SD-WAN Internet Census
The concept of software defined wide area network (SD-WAN or SDWAN) is central to modern computer networking, particularly in enterprise networks. By definition, these systems form network perimeter and connect Internet, WAN, extranet, and branches that makes them crucial from cybersecurity point of view. The goal of this paper is to provide the results of passive and active fingerprinting for SD-WAN systems using a common threat intelligence approach. We explore Internet-based and cloud-based publicly available SD-WAN systems using well-known Shodan and Censys search engines and custom developed automation tools and show that most of the SD-WAN systems have known vulnerabilities related to outdated software and insecure configuration.
💡 Research Summary
The paper presents a large‑scale security assessment of software‑defined wide‑area network (SD‑WAN) management interfaces that are exposed on the public Internet. Using a combination of passive fingerprinting (via Shodan and Censys) and active probing (custom Nmap NSE scripts and Python parsers), the authors enumerate and characterize SD‑WAN devices from a wide range of vendors, including Cisco Viptela, VMware VeloCloud, Riverbed SteelConnect, Versa Networks, Arista, Citrix, Silver Peak, and many others.
The methodology begins with a systematic collection of vendor‑specific identifiers such as web UI titles, favicon hashes, SSL certificate fields, and known URL patterns. These identifiers are turned into search queries for Shodan and Censys. Queries are classified into three confidence levels—“Certain”, “Firm”, and “Tentative”—to manage false‑positive rates. Filters such as title:"Viptela vManage" or http.favicon.hash:-904700687 are combined with exclusion operators (e.g., -title:"VPN") to refine results.
Passive scanning alone cannot reliably reveal product versions, so the authors augment it with active fingerprinting. They develop Nmap NSE scripts that extract version strings from HTTP headers, HTML tags, JavaScript files, CSS URLs, and even SSH banner warnings (e.g., /etc/issue containing “viptela”). Version leaks are categorized as direct (exact version displayed) or indirect (partial version information that can be correlated with known release timelines). Examples include <h5>9.1.2r142</h5> (direct) and { "package-name":"versa‑flexvnf‑20161214‑191033‑494bf5c‑16.1R2" } (indirect).

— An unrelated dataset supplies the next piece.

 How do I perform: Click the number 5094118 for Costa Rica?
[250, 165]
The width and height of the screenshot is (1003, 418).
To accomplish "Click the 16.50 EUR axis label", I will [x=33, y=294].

Cross‑referencing the discovered versions with public vulnerability databases (CVE, NVD) and CWE classifications enables the identification of concrete security weaknesses. The study finds widespread use of default SNMP community strings (“public”, “private”), exposed management portals with default credentials, and numerous devices running outdated software that is known to contain critical vulnerabilities. For instance, many Riverbed, VMware, and Arista appliances were found running versions older than the latest releases, and an Arista EOS‑4.20.5F instance—known to be vulnerable to a denial‑of‑service bug disclosed in August 2018—was still listed in the AWS Marketplace.
Geographically, the 4 935 unique IP addresses identified in August 2018 are concentrated in North America (≈1 300 hosts), Europe (≈456), and Asia (≈313). The most common vendors among the exposed devices are Riverbed (493 hosts), VMware (452 hosts), and Arista (255 hosts). Table 2 in the paper shows that a significant proportion of devices (often >50 %) are several major releases behind the current vendor‑published versions.
Key contributions of the work are: (1) the first Internet‑scale census of publicly reachable SD‑WAN management interfaces; (2) the creation and public release of high‑confidence Shodan/Censys queries and a suite of Nmap NSE scripts for version detection; (3) quantitative evidence that many SD‑WAN deployments are unpatched and thus susceptible to known exploits; (4) discovery of previously undocumented version‑leakage vectors; and (5) highlighting the security gap in cloud‑marketplace offerings where outdated virtual appliances are still distributed.
The authors acknowledge limitations: the data snapshot is from 2018 and may not reflect current trends; reliance on search engines excludes devices that only support protocols not indexed (e.g., WebSocket, internal‑only SNMP); and the focus on management planes does not assess data‑plane vulnerabilities.
Future work is suggested to include continuous longitudinal scanning, automated verification of cloud‑marketplace images, and the integration of machine‑learning techniques to further reduce false positives. The overall message is clear: despite the promise of agility and centralized control, SD‑WAN deployments are often exposed with insecure configurations, making them attractive targets for both opportunistic attackers and more sophisticated threat actors. Robust patch management, removal of default credentials, and careful exposure of management interfaces are essential mitigations.